(What the task asks):
Please transcribe everything from "Holding ominous portents, it" down to "have lost salience." in the commentary on the Congress results in the Maharashtra and Haryana elections.

(Extract to read):
————
Three, the Congress would be on a much stronger wicket within the UPA. Wherein there may be no takers for tantrums by allies like Trinamool or even DMK. In Maharashtra it would be dealing with a weakened NCP given that post poll Sharad Pawar is in no position to dictate terms. Further, its allies are aware that the Congress is the only viable political option presently. Four, less elbow room for allies could translate into bold and out-of-the-box ideas on the policy front. The upcoming Parliament session could testify to the Congress’ near dominance on the national political stage.

However, at the same time the victory comes with riders. The win in Maharashtra was facilitated by a Saffron alliance devoid of a political plot and Raj Thackeray’s MNS playing Party pooper like the Lok Sabha poll only on a bigger scale. He managed to rally his pet vitriolic raison d’etre sons-of-the-soil theory mixed with brawny arm tactics. Underscoring that Marathi pride still continues to be an issue. True, the MNS didn’t emerge kingmaker as expected but it mauled Shiv Sena candidates in their three decades garh —Lalbaug-Parel-Dadar-Mahim area. Not only that. The MNS delivered a double whammy to the Sena in amchee Mumbai by coming second in the metropolis. Ensuring that he inherits uncle Bal Thackeray’s mantle.

In Haryana, the Congress failed to get a majority despite a three-way split of anti-Congress votes. Primarily, it shot itself in the foot due to over-confidence. Hoping to ride the wave during the Lok Sabha polls that saw the Party winning nine of the 10 seats, Hooda advanced the elections by six months, but the people played spoiler, stopping short of giving it a simple majority.

Holding ominous portents, it has driven home the need for better organization at the local level. The State Government was perceived as an “aamir aadmi’s regime” and many recent investments seen as crony projects.  Add to this, the neglect of non-Jat voters. The resurrection of Chautala shows the resilience of old-fashioned politics and should be sobering for those who feel traditional political tools — caste/community — have lost salience.

In all likely-hood the Congress could return to its old style of relying on the Gandhi family to propel it to victory in the States. Like Andhra post-YSR and now Haryana the Party is busy mulling over whether it is wise to put all its eggs in one basket. Given the incumbent's unilateralism and complete decimation of other centres of power and domination of ticket distribution. Recall, one of the reasons for Congress’ declining graph in the States over the years was the slow disappearance of powerful regional chieftains.
————
[Dataset excerpt]
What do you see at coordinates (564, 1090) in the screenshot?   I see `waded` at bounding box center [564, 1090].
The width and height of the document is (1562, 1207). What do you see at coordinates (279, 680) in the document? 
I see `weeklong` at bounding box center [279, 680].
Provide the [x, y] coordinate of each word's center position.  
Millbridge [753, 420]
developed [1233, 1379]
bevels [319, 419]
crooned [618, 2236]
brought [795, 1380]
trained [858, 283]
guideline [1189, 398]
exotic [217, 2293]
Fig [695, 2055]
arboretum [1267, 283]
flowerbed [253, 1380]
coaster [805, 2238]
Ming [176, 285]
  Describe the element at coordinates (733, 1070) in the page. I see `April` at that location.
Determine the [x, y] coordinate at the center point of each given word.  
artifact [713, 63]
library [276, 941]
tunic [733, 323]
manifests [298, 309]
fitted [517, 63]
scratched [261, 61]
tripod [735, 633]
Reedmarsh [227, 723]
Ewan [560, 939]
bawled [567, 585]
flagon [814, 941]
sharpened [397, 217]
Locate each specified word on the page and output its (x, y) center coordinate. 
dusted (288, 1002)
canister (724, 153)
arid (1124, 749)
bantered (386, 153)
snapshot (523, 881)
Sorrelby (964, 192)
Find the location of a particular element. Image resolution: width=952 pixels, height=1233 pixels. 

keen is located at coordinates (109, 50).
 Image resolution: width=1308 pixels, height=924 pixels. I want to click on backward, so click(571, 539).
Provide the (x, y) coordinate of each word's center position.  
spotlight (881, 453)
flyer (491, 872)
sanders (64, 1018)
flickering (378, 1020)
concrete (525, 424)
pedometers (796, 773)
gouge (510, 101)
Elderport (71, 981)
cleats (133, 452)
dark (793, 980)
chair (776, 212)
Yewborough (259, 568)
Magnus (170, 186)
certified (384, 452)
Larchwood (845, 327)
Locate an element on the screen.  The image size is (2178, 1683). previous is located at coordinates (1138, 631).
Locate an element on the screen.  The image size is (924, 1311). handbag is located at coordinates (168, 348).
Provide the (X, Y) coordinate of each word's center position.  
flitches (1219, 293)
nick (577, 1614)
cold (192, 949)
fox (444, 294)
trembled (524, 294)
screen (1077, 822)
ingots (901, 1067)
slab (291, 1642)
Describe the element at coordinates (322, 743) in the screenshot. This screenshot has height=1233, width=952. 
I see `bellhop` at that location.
————
(Solution):
Holding ominous portents, it has driven home the need for better organization at the local level. The State Government was perceived as an “aamir aadmi’s regime” and many recent investments seen as crony projects.  Add to this, the neglect of non-Jat voters. The resurrection of Chautala shows the resilience of old-fashioned politics and should be sobering for those who feel traditional political tools — caste/community — have lost salience.